Sula wanted to hurl herself onto the truck with the others, but she didn’t move. She was a general, not a soldier. As she watched the ramp rise, she felt a fist clamp on her throat.
Fortune attend you,she thought uselessly. Ultimately, luck was all she had to count on.
Electric motors provided traction to the big wheels, and the vehicles slid away on their various errands. She wondered what anyone on the road outside might think, seeing the Ngeni Palace service gate disgorging Fleet military transport, a few civilian sedans, and the two earth-moving machines on their trailers.
The vehicle gate closed with a whir. Torminel guards armed with Sidneys stood behind the gate out of sight, while others quietly fortified the Ngeni Palace against any attack. His balding head bowed, PJ marched with his rifle at port arms in the shadow of the palace, awaiting his moment of glory.

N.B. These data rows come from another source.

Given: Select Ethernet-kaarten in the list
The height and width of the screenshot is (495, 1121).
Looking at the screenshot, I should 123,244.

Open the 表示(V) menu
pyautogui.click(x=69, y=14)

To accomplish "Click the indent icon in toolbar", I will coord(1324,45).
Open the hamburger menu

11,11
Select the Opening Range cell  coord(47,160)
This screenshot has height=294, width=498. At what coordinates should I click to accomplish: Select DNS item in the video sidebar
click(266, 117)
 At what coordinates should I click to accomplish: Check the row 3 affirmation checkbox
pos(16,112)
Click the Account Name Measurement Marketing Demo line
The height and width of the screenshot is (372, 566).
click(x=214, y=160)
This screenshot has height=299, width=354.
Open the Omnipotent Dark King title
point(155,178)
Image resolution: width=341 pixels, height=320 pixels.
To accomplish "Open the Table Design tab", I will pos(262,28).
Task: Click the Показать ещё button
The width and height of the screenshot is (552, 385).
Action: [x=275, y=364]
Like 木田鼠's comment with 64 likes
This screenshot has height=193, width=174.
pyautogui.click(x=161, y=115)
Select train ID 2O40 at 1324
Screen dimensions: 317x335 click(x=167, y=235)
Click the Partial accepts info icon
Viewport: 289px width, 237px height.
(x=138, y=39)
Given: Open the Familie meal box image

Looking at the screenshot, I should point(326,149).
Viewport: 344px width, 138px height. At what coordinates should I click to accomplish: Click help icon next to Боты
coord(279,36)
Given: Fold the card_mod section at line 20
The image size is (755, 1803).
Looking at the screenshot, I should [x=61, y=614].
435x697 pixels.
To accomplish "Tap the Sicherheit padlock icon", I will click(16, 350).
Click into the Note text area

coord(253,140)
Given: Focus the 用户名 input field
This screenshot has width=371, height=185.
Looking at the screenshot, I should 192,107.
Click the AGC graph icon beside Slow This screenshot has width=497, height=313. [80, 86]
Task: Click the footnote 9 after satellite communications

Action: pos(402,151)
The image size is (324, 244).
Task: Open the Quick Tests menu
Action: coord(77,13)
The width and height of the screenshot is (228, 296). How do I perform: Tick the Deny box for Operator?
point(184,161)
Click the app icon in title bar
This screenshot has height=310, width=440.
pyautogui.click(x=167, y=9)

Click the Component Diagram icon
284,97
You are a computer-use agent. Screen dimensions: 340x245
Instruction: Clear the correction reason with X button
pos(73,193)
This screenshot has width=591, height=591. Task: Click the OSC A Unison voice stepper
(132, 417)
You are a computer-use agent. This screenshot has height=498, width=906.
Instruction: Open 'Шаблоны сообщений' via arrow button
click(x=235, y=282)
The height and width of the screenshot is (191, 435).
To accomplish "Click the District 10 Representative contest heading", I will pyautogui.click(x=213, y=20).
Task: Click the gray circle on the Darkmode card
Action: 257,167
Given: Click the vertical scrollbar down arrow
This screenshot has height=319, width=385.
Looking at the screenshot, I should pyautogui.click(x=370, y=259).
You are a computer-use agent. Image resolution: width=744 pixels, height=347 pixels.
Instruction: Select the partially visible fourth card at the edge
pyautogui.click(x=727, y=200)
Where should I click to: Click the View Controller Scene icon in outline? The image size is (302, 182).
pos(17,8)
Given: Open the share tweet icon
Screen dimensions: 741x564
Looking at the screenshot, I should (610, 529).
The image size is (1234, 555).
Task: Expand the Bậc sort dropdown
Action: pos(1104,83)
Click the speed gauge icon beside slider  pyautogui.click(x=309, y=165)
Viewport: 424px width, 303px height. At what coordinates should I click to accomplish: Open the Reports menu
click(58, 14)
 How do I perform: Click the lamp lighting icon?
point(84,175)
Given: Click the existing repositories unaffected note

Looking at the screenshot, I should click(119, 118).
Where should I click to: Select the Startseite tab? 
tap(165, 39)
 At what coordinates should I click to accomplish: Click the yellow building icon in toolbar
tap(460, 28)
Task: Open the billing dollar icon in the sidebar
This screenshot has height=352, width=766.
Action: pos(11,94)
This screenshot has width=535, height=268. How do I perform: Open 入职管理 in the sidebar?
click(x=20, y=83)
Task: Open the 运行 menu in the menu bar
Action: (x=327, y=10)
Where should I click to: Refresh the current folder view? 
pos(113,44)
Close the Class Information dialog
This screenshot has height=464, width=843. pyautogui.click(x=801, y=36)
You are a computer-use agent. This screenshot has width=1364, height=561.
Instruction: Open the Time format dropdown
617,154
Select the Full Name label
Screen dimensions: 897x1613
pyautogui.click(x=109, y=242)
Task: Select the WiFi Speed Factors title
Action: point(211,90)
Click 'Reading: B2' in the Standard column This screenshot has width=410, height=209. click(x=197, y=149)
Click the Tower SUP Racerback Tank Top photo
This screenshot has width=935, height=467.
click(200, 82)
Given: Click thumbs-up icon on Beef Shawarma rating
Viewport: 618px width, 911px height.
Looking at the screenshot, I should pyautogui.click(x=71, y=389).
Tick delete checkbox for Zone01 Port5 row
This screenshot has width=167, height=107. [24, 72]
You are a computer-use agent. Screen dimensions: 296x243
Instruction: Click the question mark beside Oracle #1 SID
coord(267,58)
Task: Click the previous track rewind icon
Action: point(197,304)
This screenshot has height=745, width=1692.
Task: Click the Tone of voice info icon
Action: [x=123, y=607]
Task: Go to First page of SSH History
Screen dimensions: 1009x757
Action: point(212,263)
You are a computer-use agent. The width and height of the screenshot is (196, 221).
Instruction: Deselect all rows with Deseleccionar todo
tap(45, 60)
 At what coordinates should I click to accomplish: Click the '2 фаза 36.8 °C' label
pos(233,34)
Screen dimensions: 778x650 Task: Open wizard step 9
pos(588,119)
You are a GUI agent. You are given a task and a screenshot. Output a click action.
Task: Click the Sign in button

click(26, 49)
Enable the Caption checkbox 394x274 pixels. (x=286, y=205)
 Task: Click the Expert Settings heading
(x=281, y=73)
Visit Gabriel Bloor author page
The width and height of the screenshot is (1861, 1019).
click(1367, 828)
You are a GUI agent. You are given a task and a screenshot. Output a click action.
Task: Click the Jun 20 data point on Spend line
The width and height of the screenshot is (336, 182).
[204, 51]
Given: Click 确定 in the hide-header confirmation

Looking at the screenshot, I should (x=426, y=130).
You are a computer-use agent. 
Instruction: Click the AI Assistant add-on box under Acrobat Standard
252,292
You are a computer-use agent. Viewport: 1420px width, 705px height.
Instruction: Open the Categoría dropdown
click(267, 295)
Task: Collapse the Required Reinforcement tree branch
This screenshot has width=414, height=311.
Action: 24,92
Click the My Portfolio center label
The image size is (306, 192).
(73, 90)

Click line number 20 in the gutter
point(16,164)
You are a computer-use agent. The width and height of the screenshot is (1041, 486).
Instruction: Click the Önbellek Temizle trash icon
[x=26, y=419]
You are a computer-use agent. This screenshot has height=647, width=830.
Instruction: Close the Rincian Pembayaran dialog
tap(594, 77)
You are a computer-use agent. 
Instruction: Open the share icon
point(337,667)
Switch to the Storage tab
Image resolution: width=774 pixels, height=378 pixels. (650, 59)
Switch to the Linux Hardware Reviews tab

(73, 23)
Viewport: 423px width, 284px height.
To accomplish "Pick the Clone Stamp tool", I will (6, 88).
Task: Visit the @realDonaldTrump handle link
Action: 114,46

In the cottage, Sula donned her cuirass and helmet, not because she expected to be shot at, but because it held her secure communications equipment and battery packs. She opened the visor, took her binoculars, and left the cottage for the shadow of one of the trees, where she could watch the Naxid guards without giving herself away.
Eskatars, scaly four-legged birds from Naxas, rained down angry cries from above her head, as if warning their distant kin of mischief afoot. Dead leaves and twigs pattered down on her shoulders.
The teams maintained radio silence on the approach. Then Sula heard a pair of signals.
“Four-nine-one, Thunder ready.” Spence’s voice, a little loud, a little excited.
“Four-nine-one, Rain ready.” Macnamara’s voice.
“Four-nine-one, Wind ready.” Sula’s heart gave a lurch at the sound of Casimir’s grating tones.
Her mouth was dry. She summoned saliva to moisten her sandpaper tongue and gave the orders.
“Comm: to Rain. Launch Rain. Comm: send.
“Comm: to Wind. Launch Wind. Comm: send.”
Rain and Wind, the seizure of the two entrances to the High City. Sula’s words were coded, compressed into microsecond bursts, and fired into the city at the speed of light. Brief acknowledgments sang in her headphones.